The FTC estimates that two-thirds of spam is deceptive or false and violates the law. The rest are pitches for porn and prescriptions. Beales estimates only about 16 percent of spam offers something that might be legitimate.
The FTC tries to track spam through the URLs in e-mail, he said.
"We follow the money," he said. "We can issue a subpoena to see what payment method was used for the URL and usually after six or more sequential subpoenas, we can find a real person."
But the payoff often is poor. Tracking spam takes enormous upfront resources but often doesn't lead to a worthwhile target, Beales said. Most spammers are small operations; in one FTC study of 114 messages, only one message was from a Fortune 1000 company.
Still, armed with the new CAN-SPAM Act and fortified by Congressional and citizen complaints, the FTC is developing new weapons against spam.
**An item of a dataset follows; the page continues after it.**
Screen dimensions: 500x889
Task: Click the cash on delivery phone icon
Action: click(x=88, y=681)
It is developing an open relay project that should help identify insecure mail servers. Beales also cited Operation Secure Your Server, a worldwide effort to close access to spammer anonymity.
Tougher law enforcement is the answer, suggest some others.
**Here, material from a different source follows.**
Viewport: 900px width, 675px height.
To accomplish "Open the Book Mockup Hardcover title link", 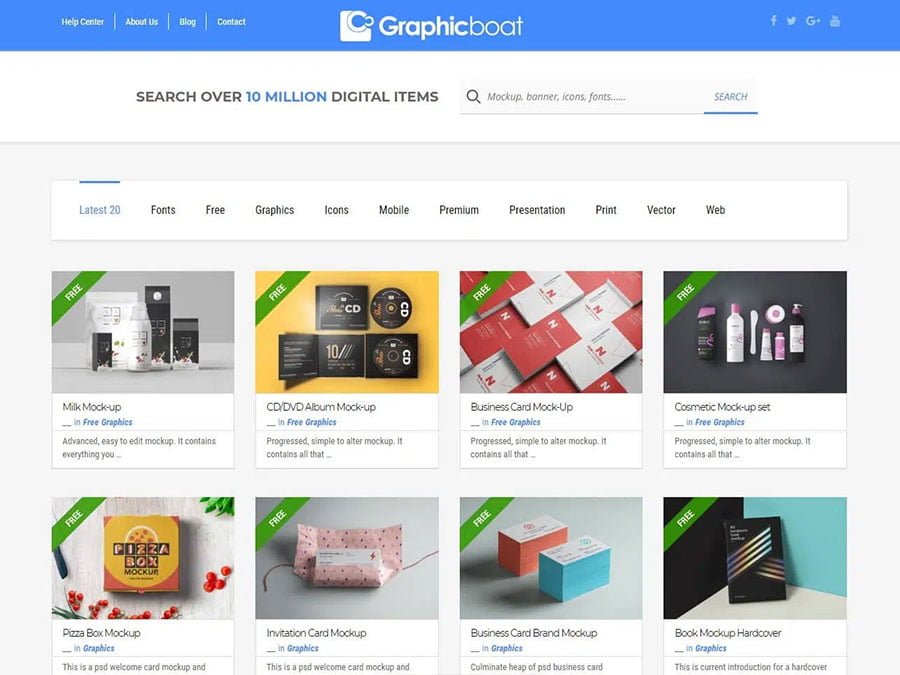I will point(728,633).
"The reason we have so much spam is because law enforcement is not doing its job," says Steven B. Adler, program director of IBM Corp. enterprise privacy solutions. "It's mail fraud. If we want to control spam, we don't need caller ID, we need training for law enforcement. Make the penalty more costly than reward."
Spam is also related to another FTC priority: Privacy. The commission is charged with making sure organizations implement and follow privacy policies.
"Security is a process. There are always going to be new threats," Beales said. "Companies need to have a system of updating according to vulnerabilities. And it's important companies don't make [more] vulnerabilities in the process."
He cited a recent case in which Tower Records, after a system upgrade, omitted authentication code--which meant that anyone could get access to information about purchases.
Skimping on security isn't just unwise, it's illegal, he said.
"Deceptive or unfair practices are illegal," Beales said. "When security is inadequate, we think promises are deceptive."
The technical tools aren't inadequate, they simply aren't implemented as they should be, says John T. Sabo, manager of security, privacy, and trust initiatves with Computer Associates.
"Security is a component of privacy, yet we don't look at it holistically," Sabo says.
Others say standards aren't the answer.
"We have a lot of research work at IBM, but there's a dearth of actual implementations," Adler says. "There's no lack of standards, but a lack of implementations." Rather, diligence and better funding for privacy projects are the answer.
"Privacy is inadequately funded," Adler says. Companies consider the risk remote. "We don't think it will happen to us."